Your goal -> Collect each line of the records containing the string "Cách".
::::::::::
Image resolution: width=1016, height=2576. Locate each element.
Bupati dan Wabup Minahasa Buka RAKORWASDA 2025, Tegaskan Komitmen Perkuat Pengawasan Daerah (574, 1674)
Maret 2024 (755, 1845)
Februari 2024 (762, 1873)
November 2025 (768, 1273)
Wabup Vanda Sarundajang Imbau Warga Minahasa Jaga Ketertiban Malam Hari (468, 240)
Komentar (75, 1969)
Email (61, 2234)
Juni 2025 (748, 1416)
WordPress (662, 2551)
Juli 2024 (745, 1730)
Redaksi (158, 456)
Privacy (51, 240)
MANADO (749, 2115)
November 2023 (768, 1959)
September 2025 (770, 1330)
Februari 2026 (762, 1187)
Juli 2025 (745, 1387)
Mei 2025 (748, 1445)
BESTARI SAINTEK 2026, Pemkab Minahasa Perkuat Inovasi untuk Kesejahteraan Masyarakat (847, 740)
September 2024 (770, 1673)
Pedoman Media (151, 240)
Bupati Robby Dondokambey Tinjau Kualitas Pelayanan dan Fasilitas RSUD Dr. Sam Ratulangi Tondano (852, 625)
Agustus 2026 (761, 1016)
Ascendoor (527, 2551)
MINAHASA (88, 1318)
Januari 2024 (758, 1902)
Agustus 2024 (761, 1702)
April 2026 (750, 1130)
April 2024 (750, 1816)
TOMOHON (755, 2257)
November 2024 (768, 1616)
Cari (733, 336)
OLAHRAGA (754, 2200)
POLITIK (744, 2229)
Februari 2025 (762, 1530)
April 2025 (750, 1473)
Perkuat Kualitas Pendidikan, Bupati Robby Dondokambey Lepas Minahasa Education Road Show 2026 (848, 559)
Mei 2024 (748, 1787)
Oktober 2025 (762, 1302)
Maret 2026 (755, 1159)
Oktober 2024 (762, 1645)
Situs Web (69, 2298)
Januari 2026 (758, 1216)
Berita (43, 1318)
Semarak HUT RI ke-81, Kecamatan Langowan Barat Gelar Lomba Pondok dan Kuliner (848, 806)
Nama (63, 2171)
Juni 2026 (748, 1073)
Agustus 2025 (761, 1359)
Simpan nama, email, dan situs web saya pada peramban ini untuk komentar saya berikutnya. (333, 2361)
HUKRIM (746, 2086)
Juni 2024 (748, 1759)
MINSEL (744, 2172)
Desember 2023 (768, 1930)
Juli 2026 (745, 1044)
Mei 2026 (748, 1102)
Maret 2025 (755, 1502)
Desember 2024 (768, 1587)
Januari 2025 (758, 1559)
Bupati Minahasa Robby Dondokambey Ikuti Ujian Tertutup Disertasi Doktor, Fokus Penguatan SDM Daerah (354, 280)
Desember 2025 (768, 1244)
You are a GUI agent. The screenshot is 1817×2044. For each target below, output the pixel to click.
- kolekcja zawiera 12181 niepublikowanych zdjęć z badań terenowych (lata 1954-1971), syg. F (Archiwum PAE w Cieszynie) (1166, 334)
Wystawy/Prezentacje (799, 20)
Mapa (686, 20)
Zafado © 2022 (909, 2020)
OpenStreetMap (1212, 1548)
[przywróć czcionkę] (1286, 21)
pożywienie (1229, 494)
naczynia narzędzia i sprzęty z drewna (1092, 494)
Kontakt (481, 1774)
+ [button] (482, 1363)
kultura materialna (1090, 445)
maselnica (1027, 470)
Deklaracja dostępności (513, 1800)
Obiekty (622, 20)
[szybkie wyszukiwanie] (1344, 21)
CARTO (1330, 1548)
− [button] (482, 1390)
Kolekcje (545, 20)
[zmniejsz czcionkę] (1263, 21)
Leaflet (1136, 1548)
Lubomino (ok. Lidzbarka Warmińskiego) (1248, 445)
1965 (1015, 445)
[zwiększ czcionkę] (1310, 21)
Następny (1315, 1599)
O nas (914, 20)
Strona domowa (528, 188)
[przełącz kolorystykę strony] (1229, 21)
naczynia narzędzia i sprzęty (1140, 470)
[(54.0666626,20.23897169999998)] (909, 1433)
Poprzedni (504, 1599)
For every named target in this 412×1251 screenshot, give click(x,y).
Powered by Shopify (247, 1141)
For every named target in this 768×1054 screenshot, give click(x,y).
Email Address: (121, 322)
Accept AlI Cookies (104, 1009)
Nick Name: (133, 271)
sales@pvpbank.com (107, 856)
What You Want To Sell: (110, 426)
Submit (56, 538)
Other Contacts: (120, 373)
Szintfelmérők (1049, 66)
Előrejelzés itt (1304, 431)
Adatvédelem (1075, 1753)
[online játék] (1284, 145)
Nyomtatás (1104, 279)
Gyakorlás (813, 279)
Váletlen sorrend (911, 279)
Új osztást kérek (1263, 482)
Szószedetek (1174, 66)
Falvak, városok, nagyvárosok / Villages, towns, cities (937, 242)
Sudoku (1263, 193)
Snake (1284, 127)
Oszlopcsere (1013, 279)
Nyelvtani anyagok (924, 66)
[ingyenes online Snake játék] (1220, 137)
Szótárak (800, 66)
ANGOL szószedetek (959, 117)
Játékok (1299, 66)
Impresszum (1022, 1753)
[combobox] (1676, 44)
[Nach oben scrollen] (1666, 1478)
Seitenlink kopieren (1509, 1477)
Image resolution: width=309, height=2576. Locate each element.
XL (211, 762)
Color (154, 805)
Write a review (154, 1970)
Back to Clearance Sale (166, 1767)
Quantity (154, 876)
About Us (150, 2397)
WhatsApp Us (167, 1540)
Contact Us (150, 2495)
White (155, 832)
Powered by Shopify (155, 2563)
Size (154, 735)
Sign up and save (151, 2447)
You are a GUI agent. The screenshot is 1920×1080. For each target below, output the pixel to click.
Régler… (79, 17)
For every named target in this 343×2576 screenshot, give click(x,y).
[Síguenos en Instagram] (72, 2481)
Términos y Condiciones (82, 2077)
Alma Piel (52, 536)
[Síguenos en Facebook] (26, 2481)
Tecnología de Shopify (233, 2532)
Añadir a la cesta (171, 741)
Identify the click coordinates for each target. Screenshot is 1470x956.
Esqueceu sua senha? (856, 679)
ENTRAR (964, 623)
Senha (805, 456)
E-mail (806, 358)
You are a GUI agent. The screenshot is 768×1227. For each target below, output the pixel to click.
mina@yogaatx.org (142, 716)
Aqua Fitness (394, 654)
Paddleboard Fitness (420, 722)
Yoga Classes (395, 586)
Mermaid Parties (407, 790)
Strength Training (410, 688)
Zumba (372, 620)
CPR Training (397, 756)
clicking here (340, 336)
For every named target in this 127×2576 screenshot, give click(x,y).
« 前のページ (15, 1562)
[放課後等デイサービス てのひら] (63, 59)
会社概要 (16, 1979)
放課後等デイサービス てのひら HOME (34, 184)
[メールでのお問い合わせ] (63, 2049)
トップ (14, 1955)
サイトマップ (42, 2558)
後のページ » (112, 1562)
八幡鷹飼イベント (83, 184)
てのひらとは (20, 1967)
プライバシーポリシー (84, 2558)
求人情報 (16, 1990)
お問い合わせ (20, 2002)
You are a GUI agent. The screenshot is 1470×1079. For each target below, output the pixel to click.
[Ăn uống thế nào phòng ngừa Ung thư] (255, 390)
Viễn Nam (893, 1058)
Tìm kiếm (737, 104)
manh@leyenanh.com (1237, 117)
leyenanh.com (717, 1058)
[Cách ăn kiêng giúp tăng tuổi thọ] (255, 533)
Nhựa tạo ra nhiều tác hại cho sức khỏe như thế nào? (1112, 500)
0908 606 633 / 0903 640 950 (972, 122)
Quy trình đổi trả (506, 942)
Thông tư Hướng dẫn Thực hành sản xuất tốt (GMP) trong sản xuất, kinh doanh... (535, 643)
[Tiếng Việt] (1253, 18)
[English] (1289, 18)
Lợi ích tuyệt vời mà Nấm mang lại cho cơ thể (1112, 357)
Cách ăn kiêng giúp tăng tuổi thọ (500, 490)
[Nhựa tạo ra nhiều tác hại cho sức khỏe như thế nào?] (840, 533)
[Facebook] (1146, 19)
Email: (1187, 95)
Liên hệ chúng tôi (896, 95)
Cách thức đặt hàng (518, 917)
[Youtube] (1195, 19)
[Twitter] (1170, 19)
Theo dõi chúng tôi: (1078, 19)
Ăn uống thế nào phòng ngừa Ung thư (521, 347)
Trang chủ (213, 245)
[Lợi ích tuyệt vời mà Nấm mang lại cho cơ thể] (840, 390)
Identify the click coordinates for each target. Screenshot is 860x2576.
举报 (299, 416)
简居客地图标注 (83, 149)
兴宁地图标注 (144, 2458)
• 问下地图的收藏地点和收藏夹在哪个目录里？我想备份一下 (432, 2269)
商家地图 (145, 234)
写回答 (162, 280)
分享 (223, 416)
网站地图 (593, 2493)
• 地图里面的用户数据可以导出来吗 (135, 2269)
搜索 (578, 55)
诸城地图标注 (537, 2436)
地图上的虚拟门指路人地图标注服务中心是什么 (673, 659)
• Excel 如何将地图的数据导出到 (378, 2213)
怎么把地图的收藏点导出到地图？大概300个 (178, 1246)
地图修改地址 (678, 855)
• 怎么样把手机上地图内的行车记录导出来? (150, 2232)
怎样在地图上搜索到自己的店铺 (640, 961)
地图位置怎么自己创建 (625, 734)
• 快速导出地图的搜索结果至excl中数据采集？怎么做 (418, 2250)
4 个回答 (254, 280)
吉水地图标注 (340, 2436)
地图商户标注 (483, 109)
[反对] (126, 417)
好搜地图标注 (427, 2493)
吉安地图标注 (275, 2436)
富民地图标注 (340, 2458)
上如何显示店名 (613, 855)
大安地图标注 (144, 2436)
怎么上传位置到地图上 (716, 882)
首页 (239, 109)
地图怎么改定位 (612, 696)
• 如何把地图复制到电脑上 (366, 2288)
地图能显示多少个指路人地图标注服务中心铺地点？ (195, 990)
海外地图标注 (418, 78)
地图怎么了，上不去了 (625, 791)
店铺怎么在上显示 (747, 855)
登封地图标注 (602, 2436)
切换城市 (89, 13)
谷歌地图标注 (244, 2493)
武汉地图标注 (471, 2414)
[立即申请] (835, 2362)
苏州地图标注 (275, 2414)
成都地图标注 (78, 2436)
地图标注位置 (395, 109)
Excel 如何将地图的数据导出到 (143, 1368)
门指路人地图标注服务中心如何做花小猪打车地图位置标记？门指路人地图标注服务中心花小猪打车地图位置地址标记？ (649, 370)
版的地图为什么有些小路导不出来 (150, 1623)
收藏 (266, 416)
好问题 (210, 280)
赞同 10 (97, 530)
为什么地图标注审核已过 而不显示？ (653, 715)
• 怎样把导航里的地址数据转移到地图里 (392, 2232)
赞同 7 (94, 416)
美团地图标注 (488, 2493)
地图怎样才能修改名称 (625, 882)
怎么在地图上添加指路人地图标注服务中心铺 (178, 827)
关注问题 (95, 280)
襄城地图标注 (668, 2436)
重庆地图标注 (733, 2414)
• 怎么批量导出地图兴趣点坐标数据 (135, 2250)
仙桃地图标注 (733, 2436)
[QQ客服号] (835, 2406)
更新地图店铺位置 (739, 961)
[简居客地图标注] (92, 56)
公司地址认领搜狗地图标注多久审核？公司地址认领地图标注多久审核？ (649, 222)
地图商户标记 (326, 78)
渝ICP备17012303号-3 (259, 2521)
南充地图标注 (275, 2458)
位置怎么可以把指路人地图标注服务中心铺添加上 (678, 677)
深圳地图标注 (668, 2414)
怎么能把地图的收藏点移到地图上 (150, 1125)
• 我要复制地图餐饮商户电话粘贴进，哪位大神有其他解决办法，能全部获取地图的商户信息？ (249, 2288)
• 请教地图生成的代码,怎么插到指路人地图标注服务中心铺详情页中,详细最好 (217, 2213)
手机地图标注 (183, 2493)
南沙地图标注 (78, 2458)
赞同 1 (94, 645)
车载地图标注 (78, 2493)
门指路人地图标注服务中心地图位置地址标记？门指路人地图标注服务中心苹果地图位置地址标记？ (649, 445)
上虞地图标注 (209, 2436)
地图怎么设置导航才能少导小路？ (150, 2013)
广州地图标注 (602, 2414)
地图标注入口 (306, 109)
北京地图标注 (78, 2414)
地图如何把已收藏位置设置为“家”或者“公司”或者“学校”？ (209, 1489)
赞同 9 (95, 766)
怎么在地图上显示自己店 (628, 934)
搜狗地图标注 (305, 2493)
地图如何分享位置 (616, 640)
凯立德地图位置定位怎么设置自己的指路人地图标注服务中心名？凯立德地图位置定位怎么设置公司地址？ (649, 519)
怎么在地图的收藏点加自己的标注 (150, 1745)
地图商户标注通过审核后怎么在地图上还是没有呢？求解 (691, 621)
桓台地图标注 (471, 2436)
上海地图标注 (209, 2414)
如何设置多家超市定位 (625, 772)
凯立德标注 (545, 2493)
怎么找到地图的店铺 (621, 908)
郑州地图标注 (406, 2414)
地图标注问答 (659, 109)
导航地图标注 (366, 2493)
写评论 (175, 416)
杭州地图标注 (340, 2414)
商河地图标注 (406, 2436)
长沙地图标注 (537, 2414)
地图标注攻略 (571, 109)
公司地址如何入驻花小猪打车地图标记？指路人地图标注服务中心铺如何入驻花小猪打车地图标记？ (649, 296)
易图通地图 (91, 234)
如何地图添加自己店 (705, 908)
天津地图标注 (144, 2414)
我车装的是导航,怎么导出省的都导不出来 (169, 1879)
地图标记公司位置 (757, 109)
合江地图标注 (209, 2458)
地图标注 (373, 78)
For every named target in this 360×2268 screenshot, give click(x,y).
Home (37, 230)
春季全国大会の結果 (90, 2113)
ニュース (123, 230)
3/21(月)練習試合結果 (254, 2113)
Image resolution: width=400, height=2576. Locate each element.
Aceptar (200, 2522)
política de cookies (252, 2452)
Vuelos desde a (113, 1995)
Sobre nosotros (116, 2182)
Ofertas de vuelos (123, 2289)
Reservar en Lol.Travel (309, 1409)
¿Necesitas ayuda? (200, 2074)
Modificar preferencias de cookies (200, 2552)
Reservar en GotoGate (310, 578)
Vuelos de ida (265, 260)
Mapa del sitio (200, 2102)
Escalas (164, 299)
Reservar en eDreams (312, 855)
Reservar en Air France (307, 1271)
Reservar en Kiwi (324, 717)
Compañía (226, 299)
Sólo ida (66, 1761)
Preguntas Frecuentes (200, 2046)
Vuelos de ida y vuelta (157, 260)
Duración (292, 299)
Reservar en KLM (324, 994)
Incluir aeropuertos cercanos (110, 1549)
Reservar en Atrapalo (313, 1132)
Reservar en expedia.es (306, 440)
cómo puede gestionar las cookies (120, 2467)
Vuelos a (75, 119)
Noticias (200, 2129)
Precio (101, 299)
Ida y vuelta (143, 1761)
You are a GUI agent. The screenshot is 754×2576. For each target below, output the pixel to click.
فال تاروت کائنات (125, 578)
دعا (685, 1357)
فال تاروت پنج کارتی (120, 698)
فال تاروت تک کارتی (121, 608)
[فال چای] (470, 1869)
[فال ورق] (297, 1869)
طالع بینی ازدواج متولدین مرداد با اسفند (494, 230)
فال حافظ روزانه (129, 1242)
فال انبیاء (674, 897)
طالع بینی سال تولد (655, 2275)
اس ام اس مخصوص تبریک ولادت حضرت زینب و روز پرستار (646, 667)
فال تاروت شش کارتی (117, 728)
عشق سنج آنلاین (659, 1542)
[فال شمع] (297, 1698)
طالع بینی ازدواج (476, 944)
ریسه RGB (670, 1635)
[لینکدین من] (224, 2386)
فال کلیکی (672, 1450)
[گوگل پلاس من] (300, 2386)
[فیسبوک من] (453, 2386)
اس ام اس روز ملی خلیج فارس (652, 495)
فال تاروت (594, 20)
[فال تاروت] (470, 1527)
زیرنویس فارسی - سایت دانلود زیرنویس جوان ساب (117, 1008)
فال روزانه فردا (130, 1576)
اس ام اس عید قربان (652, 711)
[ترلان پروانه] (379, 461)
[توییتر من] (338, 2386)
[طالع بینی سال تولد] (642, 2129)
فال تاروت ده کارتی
::::::::::
Answer to this exercise ->
[Cách ăn kiêng giúp tăng tuổi thọ] (255, 533)
Cách ăn kiêng giúp tăng tuổi thọ (500, 490)
Cách thức đặt hàng (518, 917)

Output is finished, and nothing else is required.